Related Work & Insights¶
- vs. md4all (Gasperini et al.): Unlike GAN-based approaches that train dedicated architecture copies per environmental style while requiring access to targeted style images, this work employs a single, flexible diffusion model guided strictly by text prompts.
- vs. Depth4ToM (Costanzino et al.): While prior state-of-the-art designs targeting transparent/reflective surfaces rely on real-world datasets with pixel-wise segmentation masks, this work synthesizes and adapts representations via text prompts, achieving comparable performance with zero extra annotations.
- vs. R4Dyn: R4Dyn relies heavily on radar-assisted depth tracking which demands extra hardware sensors. This method is purely monocular-based, circumventing expensive sensor setups.
Rating¶
- Novelty: ⭐⭐⭐⭐ First to leverage depth-conditioned diffusion models to resolve the out-of-distribution robustness of monocular depth estimation. The motivation is elegant and natural.

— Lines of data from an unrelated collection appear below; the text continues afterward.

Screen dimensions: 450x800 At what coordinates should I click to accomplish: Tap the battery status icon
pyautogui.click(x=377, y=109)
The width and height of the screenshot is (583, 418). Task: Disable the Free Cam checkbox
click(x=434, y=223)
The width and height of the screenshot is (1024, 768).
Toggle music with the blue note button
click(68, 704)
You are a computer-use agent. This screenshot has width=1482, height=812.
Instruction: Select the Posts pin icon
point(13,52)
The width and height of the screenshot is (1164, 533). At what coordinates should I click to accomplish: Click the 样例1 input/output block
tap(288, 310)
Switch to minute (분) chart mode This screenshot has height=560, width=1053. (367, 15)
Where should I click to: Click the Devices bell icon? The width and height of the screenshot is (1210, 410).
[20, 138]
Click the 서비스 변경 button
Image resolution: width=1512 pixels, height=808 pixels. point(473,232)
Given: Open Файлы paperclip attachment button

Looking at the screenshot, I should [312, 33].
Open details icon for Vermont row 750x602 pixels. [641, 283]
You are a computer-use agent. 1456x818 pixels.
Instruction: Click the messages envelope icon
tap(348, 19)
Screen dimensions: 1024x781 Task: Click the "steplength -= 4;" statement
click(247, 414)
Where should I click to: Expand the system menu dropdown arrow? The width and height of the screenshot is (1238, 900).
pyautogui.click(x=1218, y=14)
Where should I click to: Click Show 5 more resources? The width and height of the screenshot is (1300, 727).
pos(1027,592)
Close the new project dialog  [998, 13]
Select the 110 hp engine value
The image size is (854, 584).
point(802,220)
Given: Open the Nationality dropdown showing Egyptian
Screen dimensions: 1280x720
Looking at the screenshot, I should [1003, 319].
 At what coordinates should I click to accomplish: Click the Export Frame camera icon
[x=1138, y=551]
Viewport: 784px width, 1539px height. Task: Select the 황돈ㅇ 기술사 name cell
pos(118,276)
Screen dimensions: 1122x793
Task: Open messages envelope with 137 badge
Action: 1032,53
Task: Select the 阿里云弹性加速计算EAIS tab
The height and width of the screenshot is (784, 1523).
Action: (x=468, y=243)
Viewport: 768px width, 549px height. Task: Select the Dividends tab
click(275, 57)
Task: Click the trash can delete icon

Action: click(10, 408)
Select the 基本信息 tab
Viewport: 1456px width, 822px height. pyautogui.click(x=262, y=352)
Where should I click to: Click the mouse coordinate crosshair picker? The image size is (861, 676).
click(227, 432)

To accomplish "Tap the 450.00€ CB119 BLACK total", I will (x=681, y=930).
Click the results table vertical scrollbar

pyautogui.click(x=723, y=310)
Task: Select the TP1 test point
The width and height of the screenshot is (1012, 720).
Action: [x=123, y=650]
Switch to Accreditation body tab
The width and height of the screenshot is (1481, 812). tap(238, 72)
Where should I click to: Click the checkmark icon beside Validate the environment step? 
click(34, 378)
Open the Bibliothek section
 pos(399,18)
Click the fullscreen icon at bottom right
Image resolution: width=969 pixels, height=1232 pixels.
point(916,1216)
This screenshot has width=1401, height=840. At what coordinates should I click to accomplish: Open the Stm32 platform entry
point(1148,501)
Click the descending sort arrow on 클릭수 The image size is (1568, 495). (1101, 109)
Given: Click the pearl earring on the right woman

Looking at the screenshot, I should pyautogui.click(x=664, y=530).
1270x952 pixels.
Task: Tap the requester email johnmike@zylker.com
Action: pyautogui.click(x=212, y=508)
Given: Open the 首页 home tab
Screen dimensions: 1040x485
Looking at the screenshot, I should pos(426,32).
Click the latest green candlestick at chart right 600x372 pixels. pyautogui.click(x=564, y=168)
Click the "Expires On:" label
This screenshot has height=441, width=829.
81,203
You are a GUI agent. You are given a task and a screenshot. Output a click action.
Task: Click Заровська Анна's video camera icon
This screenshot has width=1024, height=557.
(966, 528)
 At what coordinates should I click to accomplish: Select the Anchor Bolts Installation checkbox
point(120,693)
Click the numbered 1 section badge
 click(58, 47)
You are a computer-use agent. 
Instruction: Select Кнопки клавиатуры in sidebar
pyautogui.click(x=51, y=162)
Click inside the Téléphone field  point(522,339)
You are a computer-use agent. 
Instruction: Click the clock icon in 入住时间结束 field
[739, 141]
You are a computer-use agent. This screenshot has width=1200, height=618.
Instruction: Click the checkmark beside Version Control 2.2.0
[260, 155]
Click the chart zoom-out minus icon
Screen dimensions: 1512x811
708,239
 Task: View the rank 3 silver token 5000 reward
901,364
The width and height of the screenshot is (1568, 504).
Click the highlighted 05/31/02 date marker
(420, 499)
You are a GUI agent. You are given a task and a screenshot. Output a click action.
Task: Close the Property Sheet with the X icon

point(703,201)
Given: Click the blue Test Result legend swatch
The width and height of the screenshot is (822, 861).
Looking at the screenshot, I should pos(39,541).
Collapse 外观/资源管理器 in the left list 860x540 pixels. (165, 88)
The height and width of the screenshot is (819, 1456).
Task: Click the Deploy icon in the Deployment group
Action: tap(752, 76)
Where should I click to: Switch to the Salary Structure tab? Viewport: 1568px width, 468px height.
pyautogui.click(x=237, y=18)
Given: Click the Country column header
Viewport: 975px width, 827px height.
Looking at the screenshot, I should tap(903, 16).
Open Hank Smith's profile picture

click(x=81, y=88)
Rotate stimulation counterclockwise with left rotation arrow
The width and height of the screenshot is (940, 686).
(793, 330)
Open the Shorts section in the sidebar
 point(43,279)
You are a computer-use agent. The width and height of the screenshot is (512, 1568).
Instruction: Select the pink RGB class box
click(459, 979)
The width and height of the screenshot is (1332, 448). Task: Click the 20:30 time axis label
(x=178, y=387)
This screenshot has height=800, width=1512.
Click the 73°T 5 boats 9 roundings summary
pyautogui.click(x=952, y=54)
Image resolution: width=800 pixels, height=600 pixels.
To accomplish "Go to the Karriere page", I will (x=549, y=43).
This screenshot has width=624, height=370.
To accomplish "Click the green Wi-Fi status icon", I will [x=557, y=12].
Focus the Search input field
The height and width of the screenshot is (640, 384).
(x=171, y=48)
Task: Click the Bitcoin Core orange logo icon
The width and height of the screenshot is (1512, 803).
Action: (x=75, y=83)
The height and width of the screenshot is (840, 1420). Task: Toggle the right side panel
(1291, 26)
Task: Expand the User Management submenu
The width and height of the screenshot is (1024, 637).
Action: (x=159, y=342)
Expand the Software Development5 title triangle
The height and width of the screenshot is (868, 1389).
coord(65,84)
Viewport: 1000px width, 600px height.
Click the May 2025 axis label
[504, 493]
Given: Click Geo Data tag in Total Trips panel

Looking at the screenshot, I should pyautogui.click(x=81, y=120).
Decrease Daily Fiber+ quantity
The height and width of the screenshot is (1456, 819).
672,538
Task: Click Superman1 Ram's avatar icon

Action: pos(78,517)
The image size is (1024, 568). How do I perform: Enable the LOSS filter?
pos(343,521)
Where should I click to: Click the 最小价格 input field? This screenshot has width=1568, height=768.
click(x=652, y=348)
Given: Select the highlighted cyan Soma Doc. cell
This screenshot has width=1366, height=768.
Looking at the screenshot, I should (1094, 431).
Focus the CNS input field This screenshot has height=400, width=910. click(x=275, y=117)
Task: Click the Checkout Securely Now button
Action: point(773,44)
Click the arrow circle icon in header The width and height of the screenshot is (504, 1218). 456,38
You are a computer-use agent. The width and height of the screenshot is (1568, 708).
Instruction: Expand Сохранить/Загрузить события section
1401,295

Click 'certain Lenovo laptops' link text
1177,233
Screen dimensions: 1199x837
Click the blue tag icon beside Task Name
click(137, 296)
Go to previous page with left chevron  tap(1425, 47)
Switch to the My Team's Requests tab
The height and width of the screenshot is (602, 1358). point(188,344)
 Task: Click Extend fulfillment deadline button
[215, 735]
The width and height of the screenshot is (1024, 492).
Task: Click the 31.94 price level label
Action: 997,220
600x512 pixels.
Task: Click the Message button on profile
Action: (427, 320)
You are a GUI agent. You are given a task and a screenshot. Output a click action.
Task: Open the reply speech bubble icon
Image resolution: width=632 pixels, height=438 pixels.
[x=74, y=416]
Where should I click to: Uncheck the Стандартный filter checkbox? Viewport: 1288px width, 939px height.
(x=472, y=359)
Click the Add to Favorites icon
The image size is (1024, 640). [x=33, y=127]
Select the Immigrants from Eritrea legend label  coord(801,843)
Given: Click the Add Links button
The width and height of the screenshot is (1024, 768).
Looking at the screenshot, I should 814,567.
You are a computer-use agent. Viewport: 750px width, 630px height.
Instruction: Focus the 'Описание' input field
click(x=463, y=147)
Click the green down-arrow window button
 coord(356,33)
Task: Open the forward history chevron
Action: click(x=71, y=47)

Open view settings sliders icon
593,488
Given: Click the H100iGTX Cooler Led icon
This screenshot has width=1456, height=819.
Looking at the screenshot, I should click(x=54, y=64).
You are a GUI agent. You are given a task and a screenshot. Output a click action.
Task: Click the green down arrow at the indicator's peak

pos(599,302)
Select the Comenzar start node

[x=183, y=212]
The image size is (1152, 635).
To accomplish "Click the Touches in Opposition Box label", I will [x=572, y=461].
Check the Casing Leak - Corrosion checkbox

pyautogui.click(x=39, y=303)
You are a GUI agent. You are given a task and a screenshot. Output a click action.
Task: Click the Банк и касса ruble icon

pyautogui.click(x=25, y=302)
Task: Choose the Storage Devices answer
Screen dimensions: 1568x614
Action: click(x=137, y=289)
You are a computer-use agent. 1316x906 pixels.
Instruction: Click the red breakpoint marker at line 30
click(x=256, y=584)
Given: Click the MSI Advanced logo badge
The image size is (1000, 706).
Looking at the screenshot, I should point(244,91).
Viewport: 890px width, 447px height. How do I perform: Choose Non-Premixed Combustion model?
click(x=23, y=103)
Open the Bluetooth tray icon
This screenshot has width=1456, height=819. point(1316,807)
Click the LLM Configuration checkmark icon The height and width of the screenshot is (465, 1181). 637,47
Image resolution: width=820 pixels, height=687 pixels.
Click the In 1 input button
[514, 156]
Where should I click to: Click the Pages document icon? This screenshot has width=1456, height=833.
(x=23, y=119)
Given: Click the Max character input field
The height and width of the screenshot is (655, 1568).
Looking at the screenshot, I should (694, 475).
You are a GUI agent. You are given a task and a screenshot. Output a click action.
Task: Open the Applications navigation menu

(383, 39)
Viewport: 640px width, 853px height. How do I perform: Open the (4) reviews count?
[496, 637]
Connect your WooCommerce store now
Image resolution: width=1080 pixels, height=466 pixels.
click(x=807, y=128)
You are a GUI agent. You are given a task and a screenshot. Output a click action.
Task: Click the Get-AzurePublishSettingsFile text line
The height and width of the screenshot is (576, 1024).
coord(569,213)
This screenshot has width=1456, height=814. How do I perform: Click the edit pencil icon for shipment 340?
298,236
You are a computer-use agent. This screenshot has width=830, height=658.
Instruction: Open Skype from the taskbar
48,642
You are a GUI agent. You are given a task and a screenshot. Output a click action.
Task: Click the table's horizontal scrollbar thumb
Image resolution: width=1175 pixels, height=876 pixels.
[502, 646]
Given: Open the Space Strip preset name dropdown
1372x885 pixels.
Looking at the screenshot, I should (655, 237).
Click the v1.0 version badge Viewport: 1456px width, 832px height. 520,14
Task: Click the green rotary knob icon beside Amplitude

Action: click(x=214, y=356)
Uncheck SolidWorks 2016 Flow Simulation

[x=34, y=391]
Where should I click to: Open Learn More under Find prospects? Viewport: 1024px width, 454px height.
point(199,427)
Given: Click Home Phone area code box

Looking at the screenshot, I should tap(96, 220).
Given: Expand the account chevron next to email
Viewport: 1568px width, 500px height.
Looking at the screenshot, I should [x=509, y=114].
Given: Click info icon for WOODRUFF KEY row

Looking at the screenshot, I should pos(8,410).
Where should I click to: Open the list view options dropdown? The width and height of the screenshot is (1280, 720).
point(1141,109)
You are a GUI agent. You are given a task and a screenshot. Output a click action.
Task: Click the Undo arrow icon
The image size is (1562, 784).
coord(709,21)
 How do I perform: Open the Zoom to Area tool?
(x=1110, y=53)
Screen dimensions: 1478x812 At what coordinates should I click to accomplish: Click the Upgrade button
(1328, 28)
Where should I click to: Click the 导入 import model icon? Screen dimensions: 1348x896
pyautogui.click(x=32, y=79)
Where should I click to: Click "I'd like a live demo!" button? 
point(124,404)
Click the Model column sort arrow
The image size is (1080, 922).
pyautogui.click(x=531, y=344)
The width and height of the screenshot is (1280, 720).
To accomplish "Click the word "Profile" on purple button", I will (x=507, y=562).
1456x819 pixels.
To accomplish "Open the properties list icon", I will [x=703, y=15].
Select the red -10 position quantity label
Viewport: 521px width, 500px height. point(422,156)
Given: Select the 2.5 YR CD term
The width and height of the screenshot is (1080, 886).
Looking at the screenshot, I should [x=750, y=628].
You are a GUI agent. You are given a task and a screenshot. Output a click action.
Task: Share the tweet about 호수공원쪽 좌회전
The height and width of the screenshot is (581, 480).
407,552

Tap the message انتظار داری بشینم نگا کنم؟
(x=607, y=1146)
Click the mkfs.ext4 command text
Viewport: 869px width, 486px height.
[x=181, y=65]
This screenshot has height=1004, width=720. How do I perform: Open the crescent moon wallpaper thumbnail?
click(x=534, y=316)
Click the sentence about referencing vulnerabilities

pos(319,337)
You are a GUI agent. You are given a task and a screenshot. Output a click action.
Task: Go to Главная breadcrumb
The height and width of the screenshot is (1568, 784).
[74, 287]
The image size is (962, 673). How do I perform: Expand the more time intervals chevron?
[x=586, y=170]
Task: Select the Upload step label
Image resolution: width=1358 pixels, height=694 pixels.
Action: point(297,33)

- Experimental Thoroughness: ⭐⭐⭐⭐⭐ Extensively verified across 4 depth networks, 5+ datasets, and 3 major challenging domain subsets (night, rain, non-Lambertian). The cross-dataset generalization experiments are well-structured.
- Writing Quality: ⭐⭐⭐⭐ Clear presentation of methodology alongside comprehensive, fair experimental comparisons.
- Value: ⭐⭐⭐⭐⭐ Delivers a highly generalized, scalable paradigm to reinforce OOD robustness in existing backbones, holding strong utility for autonomous driving and robotics.